Mas a palavra que me levou escrever este texto é outra e depois de mais um pouco de reflexão e análise da minha vida cheguei a ela com alguma clareza porque o que sinto neste momento é uma antitese de sentimentos. Nem sei se a palavra se pode aplicar no contexto mas no fundo não é isso que me move, deixarei esse tema para os estudiosos das letras. Mas continuando, e para que me possam entender vou tentar explicar nestas palavras o que vou sentindo.
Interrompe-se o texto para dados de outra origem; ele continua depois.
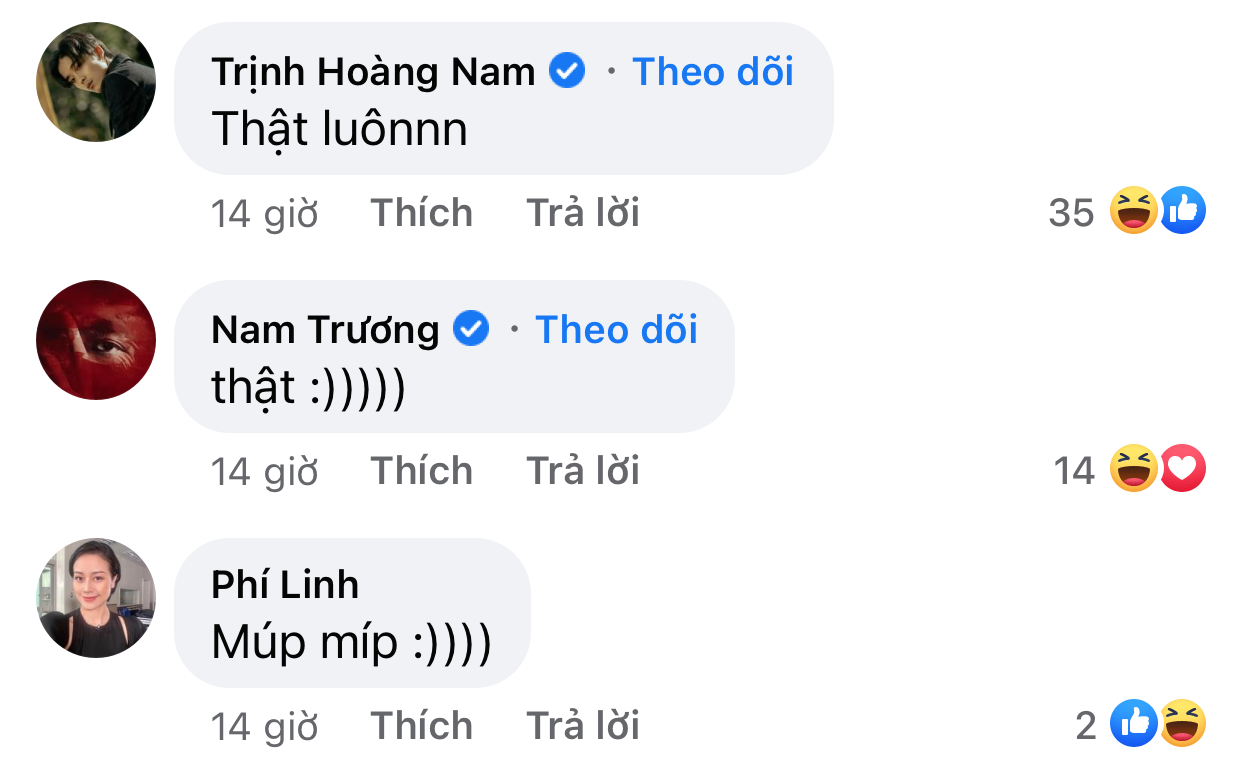Viewport: 1240px width, 776px height.
Task: Click the verified badge next to Trịnh Hoàng Nam
Action: [566, 70]
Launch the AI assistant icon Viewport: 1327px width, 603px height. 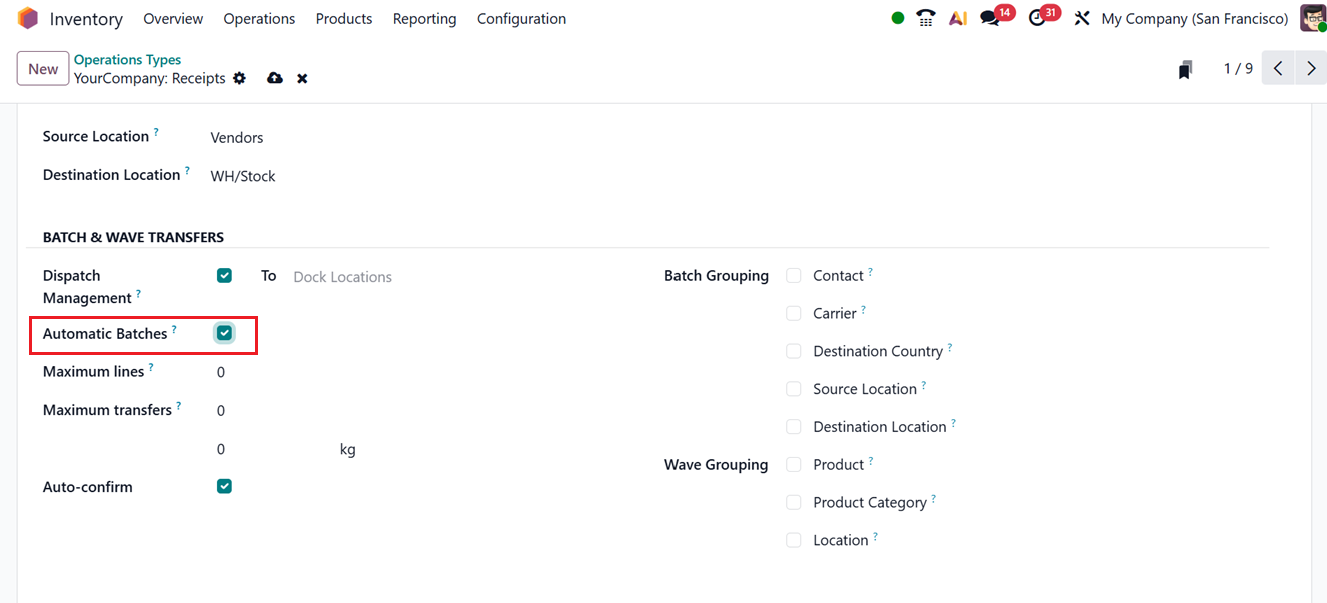click(x=958, y=17)
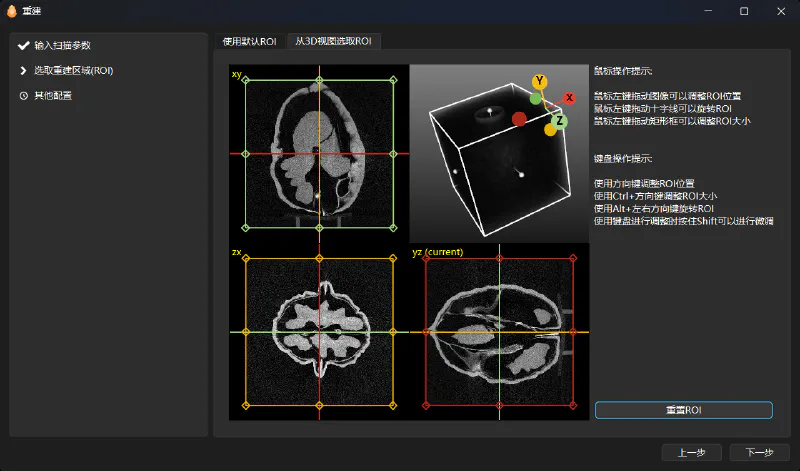This screenshot has width=800, height=471.
Task: Click the green Z axis sphere
Action: click(x=559, y=121)
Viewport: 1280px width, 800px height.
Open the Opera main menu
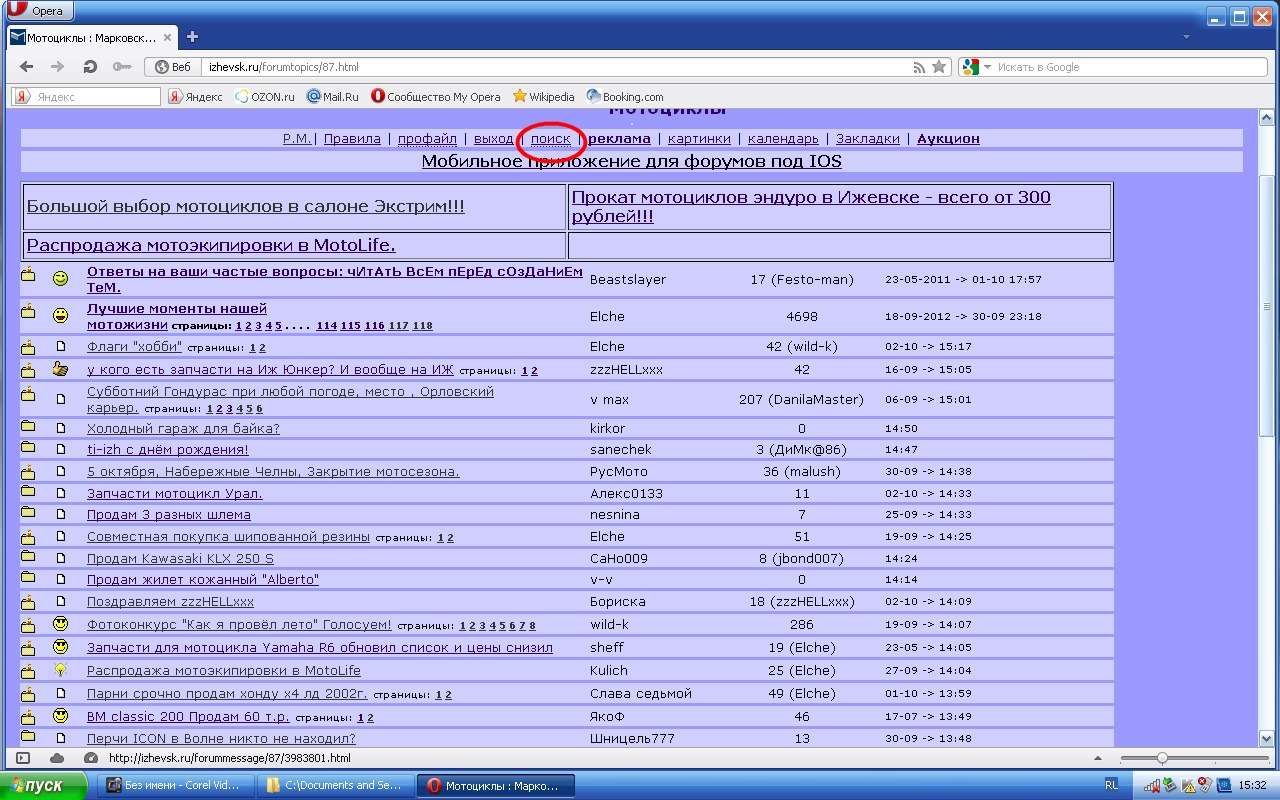(37, 11)
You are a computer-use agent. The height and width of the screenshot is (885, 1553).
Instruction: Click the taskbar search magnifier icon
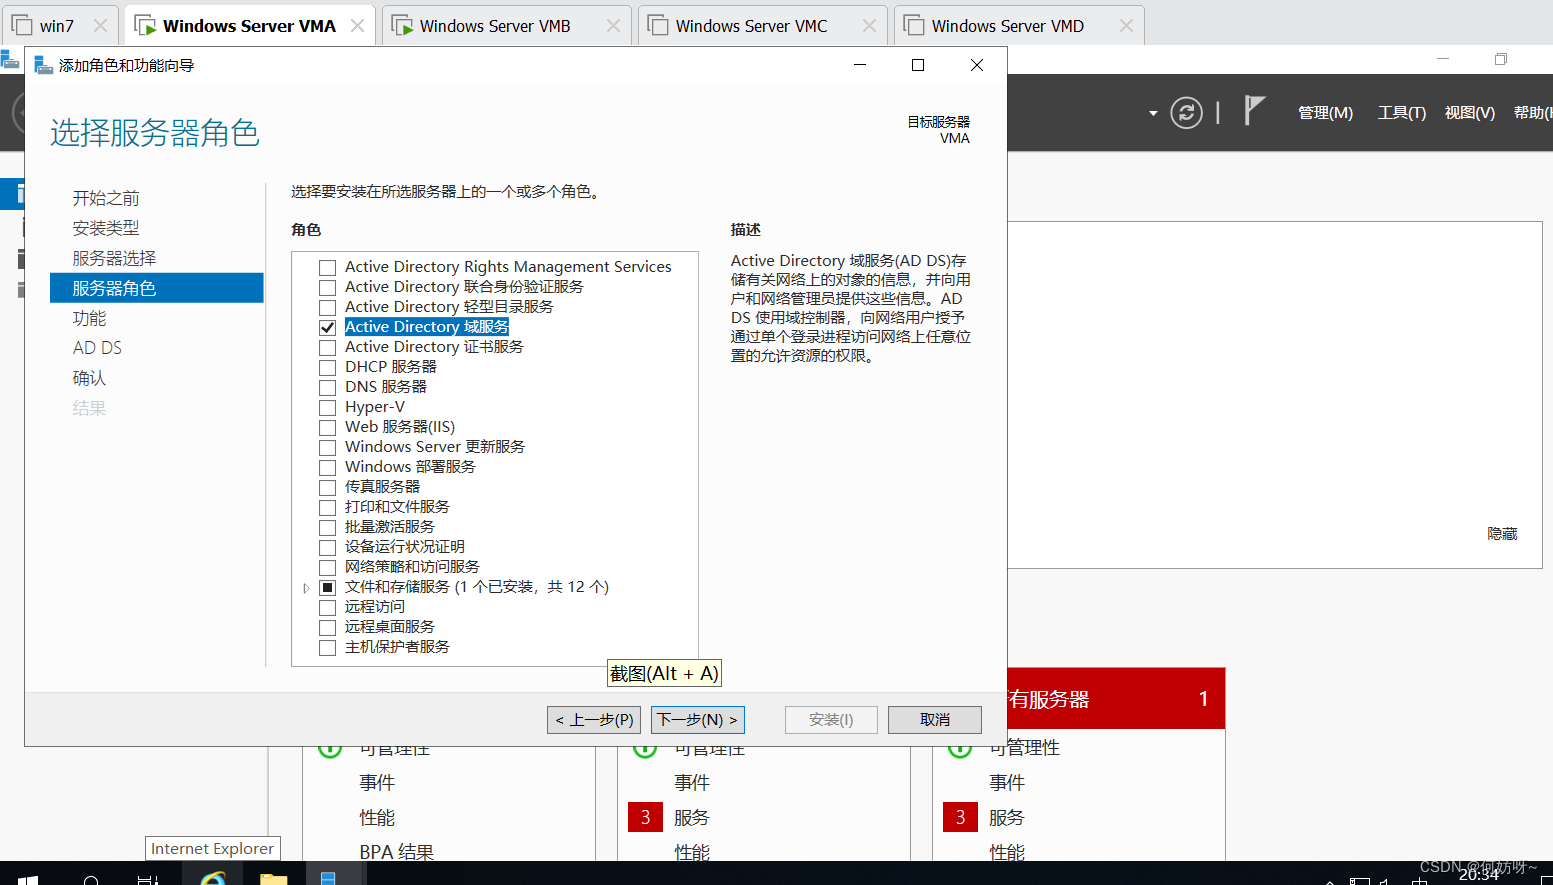point(91,879)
Amo, e o amor é egoísta, quero a pessoa que amo só para mim, quero ter a atenção dela, a sua companhia, as suas carícias, quero ser o ultimo pensamento dela quando adormece e ser o primeiro quando acorda, quero que o seu olhar desafiador seja só meu, quero tanta coisa que poderia escrever durante horas sobre o que quero, mas a verdade é que não sou correspondido e sendo assim o que tenho é nada, ou melhor, vou perservando alguma da sua amizade mas julgo ser coisa temporária por ja me conheço a algum tempo, e o que irá acontecer é que o meu lado racional me vai afastar completamente dela ao ponto de até a amizade ir por agua abaixo. Eu amo-a e é ela a minha fonte de inpiração para todas as palavras que escrevo, seria capaz de mudar o mundo por ela, bastava que ela me desse um sinal, uma pequna esperança e tudo faria por ela. Mas depois de ter revelado os meus sentimentos por duas vezes, o que recebi dela foi nada, ou seja, deixei-a sem palavras. Eu etendo-a, é complicado dizer a alguem que o seu amor não é correspondido, e a verdade é que tambem nao a forcei a dizer isso, mas mesmo assim penso que algo teria que ser dito por ela e começo a pensar que merecia um pouco de consideração, na verdade nem uma tampa ela foi capaz de me dar, não mudaria nada mas ao menos saberia com o que contar, e lá no fundo sei, mas o amor é estranho. Faz-nos acreditar que existe a possibilidade, faz-nos julgar capazes de conquistar e se calhar até somos, daí o meu dilema, valerá a pena lutar? Tambem sei que lhe perguntando isto directamente, já estou a assumir a derrota, e isso vai realmente contra os meus principios.
Mas para alem de todo este amor, existe algo mais que sinto. Sinto vontade de me afastar dela, de nao a querer ver, de nem sequer a olhar, tudo isto apenas por nao ser correspondido,o egoísmo novamente a falar mais alto. Num mundo perfeito nao sentiria isto mas embora eu tente caminhar para a perfeição a nível de sentimentos, nao me consigo distanciar destes.
Encontro-me então no ponto em que tudo faço para estar com ela e ao mesmo tempo tudo faço para me afastar dela. É uma luta muito estranha que travo comigo mesmo e não sei quem ira ganhar, sei que um dos dois irá prevalecer e existe um que me agrada muito mais que outro mas nao me considero capaz de lutar por ela, tenho medo de mais uma vez saír a perder. Vou deixar andar e acontecerá o que tiver de acontecer.
O nosso amor é sempre o mesmo, o que muda é a pessoa por quem o sentimos, e mais que receber, amor é dar, dar sem esperar receber, esse é o verdadeiro amor.